* Exercise requirements
The entries that follow are to be duplicated in full, character for character.

* Saved entries
· · · · · · ·

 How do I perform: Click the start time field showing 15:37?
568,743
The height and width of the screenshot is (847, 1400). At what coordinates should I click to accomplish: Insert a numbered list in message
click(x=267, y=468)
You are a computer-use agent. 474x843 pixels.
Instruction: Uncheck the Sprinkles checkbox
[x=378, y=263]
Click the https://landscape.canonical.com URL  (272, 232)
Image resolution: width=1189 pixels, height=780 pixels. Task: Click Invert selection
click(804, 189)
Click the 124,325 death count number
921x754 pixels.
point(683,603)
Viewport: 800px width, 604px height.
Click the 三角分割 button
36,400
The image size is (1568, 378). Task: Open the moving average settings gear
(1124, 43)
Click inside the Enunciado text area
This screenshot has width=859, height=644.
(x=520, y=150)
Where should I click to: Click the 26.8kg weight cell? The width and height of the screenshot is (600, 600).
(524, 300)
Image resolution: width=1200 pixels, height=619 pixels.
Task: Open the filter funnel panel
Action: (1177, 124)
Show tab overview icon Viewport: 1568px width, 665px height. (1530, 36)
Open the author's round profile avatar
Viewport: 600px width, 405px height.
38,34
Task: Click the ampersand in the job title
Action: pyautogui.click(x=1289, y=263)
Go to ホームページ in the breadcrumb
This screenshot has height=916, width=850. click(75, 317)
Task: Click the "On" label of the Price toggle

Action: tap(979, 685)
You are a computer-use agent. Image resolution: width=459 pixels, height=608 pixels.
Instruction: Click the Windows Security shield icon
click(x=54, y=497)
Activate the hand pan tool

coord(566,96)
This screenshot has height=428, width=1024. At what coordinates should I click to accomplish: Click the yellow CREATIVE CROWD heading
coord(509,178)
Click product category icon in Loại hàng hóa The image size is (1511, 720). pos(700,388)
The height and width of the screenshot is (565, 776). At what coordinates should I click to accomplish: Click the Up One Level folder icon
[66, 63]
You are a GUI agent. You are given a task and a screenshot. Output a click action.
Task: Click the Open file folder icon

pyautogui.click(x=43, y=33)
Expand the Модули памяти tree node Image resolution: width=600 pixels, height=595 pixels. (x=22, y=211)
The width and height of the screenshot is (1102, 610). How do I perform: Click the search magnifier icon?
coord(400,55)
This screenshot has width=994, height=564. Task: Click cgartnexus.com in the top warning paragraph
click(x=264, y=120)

· · · · · · ·

* Your response
 How do I perform: Click the start time field showing 15:37?
568,743
The height and width of the screenshot is (847, 1400). At what coordinates should I click to accomplish: Insert a numbered list in message
click(x=267, y=468)
You are a computer-use agent. 474x843 pixels.
Instruction: Uncheck the Sprinkles checkbox
[x=378, y=263]
Click the https://landscape.canonical.com URL  (272, 232)
Image resolution: width=1189 pixels, height=780 pixels. Task: Click Invert selection
click(804, 189)
Click the 124,325 death count number
921x754 pixels.
point(683,603)
Viewport: 800px width, 604px height.
Click the 三角分割 button
36,400
The image size is (1568, 378). Task: Open the moving average settings gear
(1124, 43)
Click inside the Enunciado text area
This screenshot has width=859, height=644.
(x=520, y=150)
Where should I click to: Click the 26.8kg weight cell? The width and height of the screenshot is (600, 600).
(524, 300)
Image resolution: width=1200 pixels, height=619 pixels.
Task: Open the filter funnel panel
Action: (1177, 124)
Show tab overview icon Viewport: 1568px width, 665px height. (1530, 36)
Open the author's round profile avatar
Viewport: 600px width, 405px height.
38,34
Task: Click the ampersand in the job title
Action: pyautogui.click(x=1289, y=263)
Go to ホームページ in the breadcrumb
This screenshot has height=916, width=850. click(75, 317)
Task: Click the "On" label of the Price toggle

Action: tap(979, 685)
You are a computer-use agent. Image resolution: width=459 pixels, height=608 pixels.
Instruction: Click the Windows Security shield icon
click(x=54, y=497)
Activate the hand pan tool

coord(566,96)
This screenshot has height=428, width=1024. At what coordinates should I click to accomplish: Click the yellow CREATIVE CROWD heading
coord(509,178)
Click product category icon in Loại hàng hóa The image size is (1511, 720). pos(700,388)
The height and width of the screenshot is (565, 776). At what coordinates should I click to accomplish: Click the Up One Level folder icon
[66, 63]
You are a GUI agent. You are given a task and a screenshot. Output a click action.
Task: Click the Open file folder icon

pyautogui.click(x=43, y=33)
Expand the Модули памяти tree node Image resolution: width=600 pixels, height=595 pixels. (x=22, y=211)
The width and height of the screenshot is (1102, 610). How do I perform: Click the search magnifier icon?
coord(400,55)
This screenshot has width=994, height=564. Task: Click cgartnexus.com in the top warning paragraph
click(x=264, y=120)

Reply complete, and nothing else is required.